**Your assignment**
Copy every line that contains the string "helf" from the entries below.

**Stored items**
--------

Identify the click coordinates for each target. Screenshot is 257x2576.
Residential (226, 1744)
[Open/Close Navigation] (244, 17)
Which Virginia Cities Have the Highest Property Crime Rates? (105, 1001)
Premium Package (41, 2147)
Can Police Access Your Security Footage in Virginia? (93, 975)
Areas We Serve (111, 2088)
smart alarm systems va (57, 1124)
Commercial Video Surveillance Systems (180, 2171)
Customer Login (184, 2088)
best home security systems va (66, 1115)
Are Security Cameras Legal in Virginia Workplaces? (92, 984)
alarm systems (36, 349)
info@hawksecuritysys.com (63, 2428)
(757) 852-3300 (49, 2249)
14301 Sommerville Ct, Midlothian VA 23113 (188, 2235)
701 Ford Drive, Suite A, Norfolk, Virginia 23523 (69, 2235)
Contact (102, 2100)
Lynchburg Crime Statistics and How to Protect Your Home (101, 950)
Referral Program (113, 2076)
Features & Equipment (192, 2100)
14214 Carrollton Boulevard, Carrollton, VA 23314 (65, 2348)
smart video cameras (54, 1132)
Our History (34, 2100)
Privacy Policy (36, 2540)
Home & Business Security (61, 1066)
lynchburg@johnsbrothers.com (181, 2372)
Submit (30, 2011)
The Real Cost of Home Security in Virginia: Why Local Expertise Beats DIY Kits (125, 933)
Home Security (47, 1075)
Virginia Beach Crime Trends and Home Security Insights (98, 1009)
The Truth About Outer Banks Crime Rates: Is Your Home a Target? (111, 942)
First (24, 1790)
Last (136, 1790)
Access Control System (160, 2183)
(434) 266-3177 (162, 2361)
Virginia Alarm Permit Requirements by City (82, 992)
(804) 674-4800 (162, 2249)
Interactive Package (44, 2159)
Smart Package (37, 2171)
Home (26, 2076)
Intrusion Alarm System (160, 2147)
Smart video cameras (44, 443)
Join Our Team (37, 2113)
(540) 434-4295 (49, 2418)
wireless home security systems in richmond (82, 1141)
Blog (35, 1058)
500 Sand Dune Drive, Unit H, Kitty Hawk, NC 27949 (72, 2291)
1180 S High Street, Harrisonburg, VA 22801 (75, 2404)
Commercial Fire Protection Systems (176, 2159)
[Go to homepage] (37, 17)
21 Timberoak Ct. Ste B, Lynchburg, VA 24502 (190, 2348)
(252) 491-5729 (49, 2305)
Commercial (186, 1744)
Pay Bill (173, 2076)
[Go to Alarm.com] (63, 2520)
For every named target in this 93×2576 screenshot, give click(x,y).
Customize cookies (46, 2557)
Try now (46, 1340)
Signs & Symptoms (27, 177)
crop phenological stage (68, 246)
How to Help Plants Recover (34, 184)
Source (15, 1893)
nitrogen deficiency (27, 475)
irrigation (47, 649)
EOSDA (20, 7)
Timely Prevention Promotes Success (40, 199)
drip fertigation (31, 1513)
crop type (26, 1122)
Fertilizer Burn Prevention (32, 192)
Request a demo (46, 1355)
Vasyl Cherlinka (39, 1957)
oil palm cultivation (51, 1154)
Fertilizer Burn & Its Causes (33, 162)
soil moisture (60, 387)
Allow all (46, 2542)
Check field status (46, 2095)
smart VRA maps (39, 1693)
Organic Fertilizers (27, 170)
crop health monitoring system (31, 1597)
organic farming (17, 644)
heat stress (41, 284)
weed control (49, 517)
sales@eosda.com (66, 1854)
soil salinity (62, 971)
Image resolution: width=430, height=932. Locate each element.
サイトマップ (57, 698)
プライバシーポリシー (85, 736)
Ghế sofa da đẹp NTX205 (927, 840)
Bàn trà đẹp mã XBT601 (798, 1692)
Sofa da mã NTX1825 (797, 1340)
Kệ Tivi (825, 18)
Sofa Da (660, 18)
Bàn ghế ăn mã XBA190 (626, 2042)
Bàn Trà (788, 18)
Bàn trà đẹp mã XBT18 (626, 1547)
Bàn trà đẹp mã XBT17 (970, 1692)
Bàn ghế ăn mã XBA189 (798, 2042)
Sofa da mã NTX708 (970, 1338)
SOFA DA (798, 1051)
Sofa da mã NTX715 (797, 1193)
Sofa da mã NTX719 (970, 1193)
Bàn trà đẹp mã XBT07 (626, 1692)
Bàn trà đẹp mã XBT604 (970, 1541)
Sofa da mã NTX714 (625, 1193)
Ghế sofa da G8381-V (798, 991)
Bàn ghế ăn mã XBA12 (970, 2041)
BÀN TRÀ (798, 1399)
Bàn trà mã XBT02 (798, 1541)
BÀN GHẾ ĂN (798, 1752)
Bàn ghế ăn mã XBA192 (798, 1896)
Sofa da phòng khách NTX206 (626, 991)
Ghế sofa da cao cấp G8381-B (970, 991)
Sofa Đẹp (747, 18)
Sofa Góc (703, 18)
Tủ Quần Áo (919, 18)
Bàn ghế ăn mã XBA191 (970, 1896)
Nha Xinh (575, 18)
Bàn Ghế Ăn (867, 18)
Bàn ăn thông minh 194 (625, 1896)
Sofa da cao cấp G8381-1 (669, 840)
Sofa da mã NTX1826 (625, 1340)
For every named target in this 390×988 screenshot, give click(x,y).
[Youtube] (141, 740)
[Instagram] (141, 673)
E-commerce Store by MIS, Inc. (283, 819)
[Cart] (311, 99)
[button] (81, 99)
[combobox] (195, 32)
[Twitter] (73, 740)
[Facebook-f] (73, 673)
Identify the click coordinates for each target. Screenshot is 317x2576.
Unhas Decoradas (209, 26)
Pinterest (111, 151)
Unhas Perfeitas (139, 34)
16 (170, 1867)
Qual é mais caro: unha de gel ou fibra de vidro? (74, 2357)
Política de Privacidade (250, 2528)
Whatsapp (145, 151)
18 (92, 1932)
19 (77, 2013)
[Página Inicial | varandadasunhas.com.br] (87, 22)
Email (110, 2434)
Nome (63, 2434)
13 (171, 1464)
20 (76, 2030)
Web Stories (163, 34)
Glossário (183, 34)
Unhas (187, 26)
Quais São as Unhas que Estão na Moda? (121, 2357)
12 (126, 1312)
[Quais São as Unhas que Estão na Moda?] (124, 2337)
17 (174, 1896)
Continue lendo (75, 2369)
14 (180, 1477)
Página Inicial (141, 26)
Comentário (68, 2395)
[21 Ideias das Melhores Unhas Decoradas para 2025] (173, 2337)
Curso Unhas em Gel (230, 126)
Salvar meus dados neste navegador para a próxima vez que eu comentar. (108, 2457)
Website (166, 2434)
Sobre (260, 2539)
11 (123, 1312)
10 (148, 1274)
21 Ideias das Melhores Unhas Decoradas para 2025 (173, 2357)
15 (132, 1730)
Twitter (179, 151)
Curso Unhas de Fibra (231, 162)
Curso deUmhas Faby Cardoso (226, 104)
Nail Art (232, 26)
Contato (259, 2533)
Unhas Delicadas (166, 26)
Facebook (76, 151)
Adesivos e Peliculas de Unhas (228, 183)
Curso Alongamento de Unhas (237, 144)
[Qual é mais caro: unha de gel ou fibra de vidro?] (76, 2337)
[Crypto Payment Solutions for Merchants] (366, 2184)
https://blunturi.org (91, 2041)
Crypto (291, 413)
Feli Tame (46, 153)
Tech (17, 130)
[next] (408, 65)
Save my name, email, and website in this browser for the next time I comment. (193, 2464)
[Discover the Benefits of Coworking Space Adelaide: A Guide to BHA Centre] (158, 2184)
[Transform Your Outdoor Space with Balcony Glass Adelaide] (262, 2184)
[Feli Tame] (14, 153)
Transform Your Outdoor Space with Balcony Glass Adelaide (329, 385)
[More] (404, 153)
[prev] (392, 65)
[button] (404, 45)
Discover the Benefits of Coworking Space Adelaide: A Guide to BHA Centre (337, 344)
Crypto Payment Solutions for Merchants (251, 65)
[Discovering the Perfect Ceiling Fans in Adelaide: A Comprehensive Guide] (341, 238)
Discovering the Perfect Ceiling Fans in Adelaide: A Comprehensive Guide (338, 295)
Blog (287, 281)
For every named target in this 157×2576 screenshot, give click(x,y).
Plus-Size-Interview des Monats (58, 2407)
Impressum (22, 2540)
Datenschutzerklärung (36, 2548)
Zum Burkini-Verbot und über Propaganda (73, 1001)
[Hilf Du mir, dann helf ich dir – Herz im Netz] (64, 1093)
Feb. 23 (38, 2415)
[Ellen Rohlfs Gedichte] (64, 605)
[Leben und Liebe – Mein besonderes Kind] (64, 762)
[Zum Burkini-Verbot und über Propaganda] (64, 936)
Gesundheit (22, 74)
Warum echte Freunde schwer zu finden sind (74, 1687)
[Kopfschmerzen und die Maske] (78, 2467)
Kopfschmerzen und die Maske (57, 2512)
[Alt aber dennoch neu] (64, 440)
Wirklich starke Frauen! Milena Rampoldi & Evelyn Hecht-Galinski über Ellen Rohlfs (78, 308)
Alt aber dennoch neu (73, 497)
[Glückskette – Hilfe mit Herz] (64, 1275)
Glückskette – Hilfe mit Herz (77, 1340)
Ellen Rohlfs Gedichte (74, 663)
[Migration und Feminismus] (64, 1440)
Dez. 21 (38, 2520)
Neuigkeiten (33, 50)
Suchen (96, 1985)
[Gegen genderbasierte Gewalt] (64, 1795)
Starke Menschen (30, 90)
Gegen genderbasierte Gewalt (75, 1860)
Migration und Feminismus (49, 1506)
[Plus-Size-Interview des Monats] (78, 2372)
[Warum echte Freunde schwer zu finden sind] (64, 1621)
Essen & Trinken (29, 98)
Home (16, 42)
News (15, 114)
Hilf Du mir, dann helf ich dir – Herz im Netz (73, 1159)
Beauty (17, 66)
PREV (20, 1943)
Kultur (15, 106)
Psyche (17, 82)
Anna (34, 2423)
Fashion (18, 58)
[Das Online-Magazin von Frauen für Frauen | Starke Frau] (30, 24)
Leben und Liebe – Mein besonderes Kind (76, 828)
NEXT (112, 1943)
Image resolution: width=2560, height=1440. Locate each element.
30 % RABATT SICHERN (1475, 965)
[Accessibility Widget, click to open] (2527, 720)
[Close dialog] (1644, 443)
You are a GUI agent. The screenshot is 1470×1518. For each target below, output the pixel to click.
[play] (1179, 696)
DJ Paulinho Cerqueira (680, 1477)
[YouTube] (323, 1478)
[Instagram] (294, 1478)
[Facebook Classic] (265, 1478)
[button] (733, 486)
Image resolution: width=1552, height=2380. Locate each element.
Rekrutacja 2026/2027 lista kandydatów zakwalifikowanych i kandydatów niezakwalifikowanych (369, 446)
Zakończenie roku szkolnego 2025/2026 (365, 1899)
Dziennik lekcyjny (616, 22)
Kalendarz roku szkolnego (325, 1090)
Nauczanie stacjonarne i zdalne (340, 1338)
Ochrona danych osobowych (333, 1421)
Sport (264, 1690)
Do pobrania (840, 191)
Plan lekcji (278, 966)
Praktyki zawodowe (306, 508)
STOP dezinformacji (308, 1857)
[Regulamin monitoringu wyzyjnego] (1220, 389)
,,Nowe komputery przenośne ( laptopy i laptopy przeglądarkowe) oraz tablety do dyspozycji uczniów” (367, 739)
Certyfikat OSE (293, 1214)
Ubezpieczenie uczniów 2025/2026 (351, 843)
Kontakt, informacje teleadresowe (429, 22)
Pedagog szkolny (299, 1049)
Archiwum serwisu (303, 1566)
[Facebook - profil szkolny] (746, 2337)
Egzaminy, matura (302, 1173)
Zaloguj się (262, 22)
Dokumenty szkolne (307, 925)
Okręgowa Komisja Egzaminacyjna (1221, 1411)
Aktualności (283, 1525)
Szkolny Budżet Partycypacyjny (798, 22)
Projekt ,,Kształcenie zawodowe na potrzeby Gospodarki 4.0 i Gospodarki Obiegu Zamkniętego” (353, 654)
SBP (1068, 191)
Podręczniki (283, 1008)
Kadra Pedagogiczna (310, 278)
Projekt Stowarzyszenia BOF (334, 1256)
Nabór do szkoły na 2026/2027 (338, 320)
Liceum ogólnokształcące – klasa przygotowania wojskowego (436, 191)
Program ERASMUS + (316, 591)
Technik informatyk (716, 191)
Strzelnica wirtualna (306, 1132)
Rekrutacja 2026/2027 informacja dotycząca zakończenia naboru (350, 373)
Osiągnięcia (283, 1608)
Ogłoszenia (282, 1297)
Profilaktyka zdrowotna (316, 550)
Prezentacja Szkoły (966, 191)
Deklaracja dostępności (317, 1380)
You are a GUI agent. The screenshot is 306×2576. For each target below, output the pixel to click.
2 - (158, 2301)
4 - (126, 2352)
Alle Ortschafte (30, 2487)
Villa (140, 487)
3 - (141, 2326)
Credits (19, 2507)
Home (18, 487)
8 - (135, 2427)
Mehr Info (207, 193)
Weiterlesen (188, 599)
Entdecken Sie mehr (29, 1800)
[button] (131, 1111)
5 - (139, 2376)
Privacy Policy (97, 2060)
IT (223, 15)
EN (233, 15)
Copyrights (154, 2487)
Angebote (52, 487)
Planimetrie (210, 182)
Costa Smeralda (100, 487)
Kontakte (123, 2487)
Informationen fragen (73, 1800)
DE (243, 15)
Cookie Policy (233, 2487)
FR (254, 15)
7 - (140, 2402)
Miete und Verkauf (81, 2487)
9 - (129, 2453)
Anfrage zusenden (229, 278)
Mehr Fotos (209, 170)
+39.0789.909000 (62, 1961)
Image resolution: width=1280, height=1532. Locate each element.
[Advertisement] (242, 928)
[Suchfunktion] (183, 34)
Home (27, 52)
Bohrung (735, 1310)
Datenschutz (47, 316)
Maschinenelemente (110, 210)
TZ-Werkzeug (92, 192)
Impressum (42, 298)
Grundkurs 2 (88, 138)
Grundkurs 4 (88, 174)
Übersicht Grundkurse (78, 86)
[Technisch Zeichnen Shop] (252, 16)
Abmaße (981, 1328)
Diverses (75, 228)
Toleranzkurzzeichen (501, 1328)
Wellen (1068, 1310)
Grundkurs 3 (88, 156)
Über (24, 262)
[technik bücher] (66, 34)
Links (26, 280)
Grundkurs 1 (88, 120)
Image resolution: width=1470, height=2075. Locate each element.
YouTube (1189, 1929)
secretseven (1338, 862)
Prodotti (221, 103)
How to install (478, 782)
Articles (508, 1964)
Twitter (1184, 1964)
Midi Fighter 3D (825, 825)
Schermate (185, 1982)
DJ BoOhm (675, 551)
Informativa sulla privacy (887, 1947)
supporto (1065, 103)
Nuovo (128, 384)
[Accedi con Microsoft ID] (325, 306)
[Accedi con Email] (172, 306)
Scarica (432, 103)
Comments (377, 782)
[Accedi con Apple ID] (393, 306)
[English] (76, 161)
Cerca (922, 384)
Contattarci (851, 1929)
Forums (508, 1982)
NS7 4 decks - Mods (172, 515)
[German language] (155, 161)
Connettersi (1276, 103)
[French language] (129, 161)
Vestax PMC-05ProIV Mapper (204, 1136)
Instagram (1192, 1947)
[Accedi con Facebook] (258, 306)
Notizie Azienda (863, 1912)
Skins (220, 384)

--------

**Answer space**
[Hilf Du mir, dann helf ich dir – Herz im Netz] (64, 1093)
Hilf Du mir, dann helf ich dir – Herz im Netz (73, 1159)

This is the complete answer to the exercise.